Scrivono Paola e Luigi:

“Siamo genitori di Giacomo che ha 7 anni. Caratterialmente è sempre stato un “perditempo”, nel senso che nel momento in cui gli diciamo di svolgere una qualsiasi operazione, tipo vestirsi, lavarsi, lui deve sempre prendere tempo fino al momento in cui, dopo svariate decine di minuti, lo si obbliga sgridandolo. Naturalmente la stessa cosa succede nel momento in cui deve fare i compiti che così diventano infiniti.
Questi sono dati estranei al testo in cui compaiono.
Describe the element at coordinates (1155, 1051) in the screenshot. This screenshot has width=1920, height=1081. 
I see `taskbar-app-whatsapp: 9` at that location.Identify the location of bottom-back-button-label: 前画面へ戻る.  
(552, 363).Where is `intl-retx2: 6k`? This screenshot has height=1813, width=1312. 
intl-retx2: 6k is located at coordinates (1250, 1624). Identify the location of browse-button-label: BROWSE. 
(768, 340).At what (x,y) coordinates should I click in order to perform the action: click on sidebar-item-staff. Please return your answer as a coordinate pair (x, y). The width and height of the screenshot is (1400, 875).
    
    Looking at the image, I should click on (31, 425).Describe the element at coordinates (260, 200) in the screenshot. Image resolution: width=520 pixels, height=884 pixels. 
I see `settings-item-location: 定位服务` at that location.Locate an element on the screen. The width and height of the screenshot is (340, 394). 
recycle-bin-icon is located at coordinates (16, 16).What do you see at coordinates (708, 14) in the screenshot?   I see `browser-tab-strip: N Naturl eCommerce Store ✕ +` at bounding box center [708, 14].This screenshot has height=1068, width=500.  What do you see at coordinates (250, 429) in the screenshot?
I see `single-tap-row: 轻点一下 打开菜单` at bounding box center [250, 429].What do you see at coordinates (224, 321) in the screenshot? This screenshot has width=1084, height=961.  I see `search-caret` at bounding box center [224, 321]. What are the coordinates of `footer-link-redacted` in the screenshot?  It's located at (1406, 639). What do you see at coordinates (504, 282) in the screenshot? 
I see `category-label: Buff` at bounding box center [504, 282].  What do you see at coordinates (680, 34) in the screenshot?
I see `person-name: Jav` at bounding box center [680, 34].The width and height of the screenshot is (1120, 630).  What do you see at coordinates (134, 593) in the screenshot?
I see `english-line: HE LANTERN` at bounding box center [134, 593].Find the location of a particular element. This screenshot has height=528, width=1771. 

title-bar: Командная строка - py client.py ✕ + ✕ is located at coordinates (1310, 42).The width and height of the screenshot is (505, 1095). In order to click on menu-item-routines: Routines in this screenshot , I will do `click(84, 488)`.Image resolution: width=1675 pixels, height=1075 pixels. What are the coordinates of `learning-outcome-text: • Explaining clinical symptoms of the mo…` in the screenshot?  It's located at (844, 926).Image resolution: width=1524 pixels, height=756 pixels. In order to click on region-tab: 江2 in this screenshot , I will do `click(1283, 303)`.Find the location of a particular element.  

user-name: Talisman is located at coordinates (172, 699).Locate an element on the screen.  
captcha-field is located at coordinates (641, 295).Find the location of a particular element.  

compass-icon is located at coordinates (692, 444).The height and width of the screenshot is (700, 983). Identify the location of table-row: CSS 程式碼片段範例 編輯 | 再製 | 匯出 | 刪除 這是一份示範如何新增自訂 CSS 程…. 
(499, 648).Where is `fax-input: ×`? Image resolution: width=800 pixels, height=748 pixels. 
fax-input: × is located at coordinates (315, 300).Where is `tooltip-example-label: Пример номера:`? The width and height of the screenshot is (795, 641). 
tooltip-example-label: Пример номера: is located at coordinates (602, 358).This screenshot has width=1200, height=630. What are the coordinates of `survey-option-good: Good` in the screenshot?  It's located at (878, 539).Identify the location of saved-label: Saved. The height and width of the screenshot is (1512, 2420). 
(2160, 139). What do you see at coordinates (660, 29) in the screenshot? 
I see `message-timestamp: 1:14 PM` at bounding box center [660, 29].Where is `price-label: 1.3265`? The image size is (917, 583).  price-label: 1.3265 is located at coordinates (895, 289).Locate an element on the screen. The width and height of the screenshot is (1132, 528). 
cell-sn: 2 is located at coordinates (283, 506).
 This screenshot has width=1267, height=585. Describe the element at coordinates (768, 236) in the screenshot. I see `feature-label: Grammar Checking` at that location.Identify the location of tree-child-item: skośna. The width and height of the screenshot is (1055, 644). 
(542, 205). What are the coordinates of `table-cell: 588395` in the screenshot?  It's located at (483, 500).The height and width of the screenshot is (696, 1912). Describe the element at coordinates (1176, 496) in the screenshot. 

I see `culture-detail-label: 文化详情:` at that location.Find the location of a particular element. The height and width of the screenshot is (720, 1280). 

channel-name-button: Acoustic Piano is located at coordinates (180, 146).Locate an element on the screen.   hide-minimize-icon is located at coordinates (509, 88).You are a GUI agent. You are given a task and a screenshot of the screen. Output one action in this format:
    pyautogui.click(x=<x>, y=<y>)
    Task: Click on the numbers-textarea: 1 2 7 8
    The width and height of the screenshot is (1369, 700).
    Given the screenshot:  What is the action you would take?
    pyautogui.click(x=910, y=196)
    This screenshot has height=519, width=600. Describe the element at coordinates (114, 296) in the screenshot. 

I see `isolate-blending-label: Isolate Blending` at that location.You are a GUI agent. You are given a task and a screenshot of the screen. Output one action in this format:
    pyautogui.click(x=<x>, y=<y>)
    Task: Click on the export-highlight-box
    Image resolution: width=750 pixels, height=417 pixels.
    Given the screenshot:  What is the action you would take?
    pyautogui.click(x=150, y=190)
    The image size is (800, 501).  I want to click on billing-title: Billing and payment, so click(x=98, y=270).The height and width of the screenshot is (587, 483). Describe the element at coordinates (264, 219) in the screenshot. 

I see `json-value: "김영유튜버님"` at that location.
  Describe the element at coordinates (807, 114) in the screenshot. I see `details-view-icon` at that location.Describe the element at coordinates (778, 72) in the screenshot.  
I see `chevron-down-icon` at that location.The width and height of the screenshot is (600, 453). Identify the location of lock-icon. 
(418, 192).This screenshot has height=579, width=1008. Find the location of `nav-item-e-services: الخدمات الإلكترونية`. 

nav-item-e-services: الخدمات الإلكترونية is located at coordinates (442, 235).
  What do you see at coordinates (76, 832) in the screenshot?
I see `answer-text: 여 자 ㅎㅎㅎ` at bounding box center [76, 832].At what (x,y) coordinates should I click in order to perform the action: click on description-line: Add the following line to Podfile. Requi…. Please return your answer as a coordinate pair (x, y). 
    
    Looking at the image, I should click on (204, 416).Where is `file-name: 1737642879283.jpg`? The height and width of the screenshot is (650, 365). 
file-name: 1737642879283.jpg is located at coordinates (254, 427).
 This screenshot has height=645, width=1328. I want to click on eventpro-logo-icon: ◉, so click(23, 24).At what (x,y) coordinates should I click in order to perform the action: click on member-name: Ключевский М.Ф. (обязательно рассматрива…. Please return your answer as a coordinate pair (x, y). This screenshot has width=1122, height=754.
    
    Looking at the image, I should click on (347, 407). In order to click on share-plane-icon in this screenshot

Anche dopo avergli spiegato più volte che deve ubbidire, ascolta per un giorno, poi ritorna sui suoi passi e torna ad essere perditempo come prima. Non riusciamo a trovare un modo valido per farci ascoltare e vorremmo un consiglio.” 

 
Risponde l’esperto:

 
Cari Paola e Luigi,

ciò che noi chiamiamo perdere tempo per i piccoli significa fantasticare, trasgredire alle regole, resistere alla praticità del mondo adulto in cui una cosa si dice e si fa. In quest’ottica ognuno di loro nasconde in sé un “quid” unico: occupatevi di osservare e riconoscere in Giacomo le cose originali che fa e stimolatelo a svilupparle in modo che lui possa realizzare se stesso. L’ubbidienza seguirà come risposta amorevole all’attenzione incondizionata che dimostrate nei suoi confronti.